Le quotidien de nos secrétaires de location n’est pas toujours très gai. A Genève, il n’y a quasiment rien à louer. C’est un peu comme à l’époque de la boucherie communiste: il y a cent personnes qui font la queue devant le magasin et on leur fait croire qu’il y a de la viande dans la vitrine; or il n’y en a pas. Ça gueule, ça hurle. La tension monte, et socialement, ça n’est pas bon.
En vient-on aux mains?
Non, quand même pas. Mais une fois, nous avons eu un fou qui est arrivé avec un fusil. Les secrétaires disposent d’un petit bouton qu’elles peuvent actionner en cas d’urgence. Quand j’ai entendu l’alarme, je suis descendu à plein gaz. J’ai aussitôt vu que le fusil n’était pas chargé. J’ai pris l’arme, ce qui a affolé ma secrétaire. Nous avons pu discuter, et tout est rentré dans l’ordre.
Vous arrive-t-il de vous faire aborder dans la rue?
Tout le temps. En général, je donne mon numéro de téléphone, mais je n’ai pas d’e-mail. Ce déséquilibre est gênant pour tout le monde. Mais le vrai problème, ce sont les familles dans le besoin.
Comment le locataire peut-il faire la différence?

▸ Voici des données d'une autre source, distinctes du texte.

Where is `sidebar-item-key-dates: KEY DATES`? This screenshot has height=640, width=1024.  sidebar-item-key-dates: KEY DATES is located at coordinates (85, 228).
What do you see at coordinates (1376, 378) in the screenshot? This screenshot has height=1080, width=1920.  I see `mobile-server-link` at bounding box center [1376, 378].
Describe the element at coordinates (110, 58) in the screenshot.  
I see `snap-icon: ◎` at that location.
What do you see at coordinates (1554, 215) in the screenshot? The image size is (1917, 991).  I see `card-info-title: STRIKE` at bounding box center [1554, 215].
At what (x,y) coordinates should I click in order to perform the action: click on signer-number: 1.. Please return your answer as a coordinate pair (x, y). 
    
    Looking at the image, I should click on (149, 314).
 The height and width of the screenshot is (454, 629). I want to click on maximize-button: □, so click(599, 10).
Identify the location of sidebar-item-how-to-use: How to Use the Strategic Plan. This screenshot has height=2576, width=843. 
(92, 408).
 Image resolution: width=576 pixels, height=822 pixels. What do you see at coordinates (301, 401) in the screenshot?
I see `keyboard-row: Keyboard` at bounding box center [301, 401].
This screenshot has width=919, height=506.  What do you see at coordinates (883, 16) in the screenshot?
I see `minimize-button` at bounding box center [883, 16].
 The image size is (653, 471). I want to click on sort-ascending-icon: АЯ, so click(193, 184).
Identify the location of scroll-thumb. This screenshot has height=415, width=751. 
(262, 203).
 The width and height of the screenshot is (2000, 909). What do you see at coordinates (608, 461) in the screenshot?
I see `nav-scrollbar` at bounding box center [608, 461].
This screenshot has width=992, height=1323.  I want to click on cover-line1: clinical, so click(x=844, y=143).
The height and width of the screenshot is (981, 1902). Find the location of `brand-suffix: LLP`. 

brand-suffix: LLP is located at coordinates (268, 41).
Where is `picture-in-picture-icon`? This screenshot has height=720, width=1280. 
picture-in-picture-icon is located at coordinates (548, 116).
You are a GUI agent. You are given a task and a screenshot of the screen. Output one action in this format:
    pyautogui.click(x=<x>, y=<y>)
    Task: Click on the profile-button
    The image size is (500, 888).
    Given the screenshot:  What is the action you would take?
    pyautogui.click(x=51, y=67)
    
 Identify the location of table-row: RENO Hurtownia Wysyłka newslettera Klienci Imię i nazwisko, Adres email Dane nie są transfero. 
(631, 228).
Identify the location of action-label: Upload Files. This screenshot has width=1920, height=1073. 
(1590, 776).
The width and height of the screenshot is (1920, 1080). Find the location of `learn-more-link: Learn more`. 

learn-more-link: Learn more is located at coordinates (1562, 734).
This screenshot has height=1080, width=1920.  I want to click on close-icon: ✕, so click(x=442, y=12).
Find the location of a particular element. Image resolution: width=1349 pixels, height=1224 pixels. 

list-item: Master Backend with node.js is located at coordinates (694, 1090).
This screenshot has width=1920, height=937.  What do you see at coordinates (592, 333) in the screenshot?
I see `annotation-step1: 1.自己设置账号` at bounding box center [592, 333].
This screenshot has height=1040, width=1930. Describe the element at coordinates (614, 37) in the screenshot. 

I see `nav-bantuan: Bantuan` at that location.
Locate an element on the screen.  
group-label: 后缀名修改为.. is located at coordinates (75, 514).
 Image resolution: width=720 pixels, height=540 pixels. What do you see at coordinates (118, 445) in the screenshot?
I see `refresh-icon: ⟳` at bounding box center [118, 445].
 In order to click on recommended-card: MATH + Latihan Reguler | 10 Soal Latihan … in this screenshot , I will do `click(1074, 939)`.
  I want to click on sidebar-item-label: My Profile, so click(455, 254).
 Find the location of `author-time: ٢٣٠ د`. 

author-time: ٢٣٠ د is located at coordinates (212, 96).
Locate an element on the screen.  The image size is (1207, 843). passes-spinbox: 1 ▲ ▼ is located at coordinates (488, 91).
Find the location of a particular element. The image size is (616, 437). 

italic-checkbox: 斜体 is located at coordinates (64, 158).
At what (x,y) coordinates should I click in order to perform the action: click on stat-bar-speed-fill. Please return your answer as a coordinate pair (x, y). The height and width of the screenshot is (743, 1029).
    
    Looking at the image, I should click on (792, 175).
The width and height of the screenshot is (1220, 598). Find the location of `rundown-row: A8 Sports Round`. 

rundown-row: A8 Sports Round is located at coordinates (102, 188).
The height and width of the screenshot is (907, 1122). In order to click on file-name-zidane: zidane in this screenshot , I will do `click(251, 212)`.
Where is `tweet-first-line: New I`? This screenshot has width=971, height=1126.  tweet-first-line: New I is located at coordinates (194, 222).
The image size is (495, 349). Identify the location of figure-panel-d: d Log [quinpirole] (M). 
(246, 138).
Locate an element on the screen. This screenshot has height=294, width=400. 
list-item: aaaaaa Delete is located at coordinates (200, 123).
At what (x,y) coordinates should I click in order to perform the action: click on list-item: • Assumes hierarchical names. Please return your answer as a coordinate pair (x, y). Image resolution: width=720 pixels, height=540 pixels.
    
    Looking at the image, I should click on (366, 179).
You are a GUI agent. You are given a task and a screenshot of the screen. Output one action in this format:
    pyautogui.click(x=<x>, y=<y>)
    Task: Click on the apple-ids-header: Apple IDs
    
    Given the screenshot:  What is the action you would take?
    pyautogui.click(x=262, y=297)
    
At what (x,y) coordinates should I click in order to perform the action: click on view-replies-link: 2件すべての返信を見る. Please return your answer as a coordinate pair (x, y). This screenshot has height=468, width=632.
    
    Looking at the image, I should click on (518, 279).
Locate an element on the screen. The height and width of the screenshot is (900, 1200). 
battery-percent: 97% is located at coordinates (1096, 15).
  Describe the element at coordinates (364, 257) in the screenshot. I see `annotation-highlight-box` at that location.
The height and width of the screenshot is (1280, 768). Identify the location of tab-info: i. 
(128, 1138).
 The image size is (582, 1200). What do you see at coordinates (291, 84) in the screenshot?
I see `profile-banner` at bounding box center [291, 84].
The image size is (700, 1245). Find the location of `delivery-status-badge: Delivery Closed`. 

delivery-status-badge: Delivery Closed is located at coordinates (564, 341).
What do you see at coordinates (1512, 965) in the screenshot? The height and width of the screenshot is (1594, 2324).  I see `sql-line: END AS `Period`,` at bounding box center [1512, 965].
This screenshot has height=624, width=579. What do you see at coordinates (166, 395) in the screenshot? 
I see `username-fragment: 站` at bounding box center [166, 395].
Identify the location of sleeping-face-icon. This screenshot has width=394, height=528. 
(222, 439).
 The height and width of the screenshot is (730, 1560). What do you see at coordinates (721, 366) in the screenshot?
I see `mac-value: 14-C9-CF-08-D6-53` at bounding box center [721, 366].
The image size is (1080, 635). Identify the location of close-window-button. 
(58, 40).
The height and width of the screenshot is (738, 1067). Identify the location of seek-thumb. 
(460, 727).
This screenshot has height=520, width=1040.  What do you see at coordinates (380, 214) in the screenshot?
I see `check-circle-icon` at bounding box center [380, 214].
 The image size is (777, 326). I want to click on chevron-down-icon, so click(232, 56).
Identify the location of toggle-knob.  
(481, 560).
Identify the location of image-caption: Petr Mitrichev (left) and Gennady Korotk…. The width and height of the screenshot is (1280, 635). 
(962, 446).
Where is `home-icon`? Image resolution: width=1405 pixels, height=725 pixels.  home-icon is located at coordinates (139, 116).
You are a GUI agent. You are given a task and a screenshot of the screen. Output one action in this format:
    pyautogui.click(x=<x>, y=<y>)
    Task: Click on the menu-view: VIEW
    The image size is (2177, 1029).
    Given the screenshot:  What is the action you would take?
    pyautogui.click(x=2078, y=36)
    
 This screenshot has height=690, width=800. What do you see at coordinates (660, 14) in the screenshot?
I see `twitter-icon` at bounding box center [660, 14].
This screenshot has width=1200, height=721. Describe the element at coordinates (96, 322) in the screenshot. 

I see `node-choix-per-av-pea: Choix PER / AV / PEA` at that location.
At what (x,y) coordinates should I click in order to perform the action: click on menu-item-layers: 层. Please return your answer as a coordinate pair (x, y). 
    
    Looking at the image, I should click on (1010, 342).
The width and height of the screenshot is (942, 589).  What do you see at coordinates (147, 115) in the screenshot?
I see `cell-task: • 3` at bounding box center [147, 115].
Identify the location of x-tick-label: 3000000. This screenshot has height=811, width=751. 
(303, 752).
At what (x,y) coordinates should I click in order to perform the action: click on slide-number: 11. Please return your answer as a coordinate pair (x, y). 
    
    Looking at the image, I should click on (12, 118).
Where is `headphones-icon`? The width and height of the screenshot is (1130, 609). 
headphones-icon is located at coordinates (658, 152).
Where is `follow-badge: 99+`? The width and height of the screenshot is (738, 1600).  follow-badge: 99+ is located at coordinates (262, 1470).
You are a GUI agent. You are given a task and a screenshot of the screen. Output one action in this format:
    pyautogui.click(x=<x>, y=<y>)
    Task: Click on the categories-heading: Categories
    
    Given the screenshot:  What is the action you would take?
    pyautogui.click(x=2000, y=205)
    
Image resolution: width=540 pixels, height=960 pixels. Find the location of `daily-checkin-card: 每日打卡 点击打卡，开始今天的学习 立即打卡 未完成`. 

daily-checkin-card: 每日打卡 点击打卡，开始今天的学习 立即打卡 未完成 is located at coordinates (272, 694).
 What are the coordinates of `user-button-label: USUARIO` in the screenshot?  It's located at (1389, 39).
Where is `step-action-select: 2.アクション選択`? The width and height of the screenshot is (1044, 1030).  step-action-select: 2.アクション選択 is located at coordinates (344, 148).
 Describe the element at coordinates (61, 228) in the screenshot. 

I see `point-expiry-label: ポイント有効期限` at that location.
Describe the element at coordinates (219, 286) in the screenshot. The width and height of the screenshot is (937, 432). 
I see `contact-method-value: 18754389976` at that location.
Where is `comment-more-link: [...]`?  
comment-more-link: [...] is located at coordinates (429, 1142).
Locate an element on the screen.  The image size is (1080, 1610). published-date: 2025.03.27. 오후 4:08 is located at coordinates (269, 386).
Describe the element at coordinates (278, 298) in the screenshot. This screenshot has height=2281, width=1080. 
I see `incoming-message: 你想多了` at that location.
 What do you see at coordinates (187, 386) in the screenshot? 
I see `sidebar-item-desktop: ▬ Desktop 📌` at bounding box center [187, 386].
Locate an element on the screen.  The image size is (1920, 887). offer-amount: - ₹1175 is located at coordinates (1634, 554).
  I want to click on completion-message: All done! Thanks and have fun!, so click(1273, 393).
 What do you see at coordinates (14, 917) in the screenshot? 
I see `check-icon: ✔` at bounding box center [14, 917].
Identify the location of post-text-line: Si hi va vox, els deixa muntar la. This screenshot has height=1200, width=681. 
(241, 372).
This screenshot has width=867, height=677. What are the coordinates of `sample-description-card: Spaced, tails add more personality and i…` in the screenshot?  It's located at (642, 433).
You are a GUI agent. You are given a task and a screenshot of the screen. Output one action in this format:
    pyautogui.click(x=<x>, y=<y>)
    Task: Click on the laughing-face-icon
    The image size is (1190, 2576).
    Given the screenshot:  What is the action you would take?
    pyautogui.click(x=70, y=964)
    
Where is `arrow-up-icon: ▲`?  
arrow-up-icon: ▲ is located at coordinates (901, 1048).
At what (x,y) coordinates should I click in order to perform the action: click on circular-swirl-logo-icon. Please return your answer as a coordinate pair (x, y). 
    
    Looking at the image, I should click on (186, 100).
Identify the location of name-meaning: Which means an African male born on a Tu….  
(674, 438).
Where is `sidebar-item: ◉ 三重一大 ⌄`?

Le maître mot, c’est la patience. Pas la patience bête, mais la patience proactive! C’est-à-dire avoir un bon dossier (complet, avec des sûretés et les papiers nécessaires) et rester aimable au guichet avec la secrétaire de location, qui peut faire la petite différence au départ. Autrefois, à l’entrée des clubs, il y avait 50 personnes devant la porte. On ne laissait pas pénétrer tout le monde.
Celui qui était gentil, patient et qui présentait bien, passait avant les autres. Celui qui gueulait, criait, insultait, devait attendre. Et puis il faut toujours marquer sa présence: «J’ai une femme et deux enfants, j’ai besoin de cet appartement; je ne peux pas dépenser plus, et je ne peux pas attendre le 30 septembre. A cette date, il faut que je sois logé, pas à Bümpliz, mais à Lausanne.» Il faut savoir relancer, pas harceler.
Et le piston?
Ce n’est pas la règle, mais ça aide. Toutefois, lorsqu’il y a trois recommandations – l’une d’un conseiller d’Etat, l’autre d’un gros client et la troisième d’un ami qui investit chez nous – et que l’on ne peut pas décider de l’attribution du logement parce que c’est le propriétaire qui a le dernier mot, c’est extrêmement délicat. On est entre le marteau et l’enclume.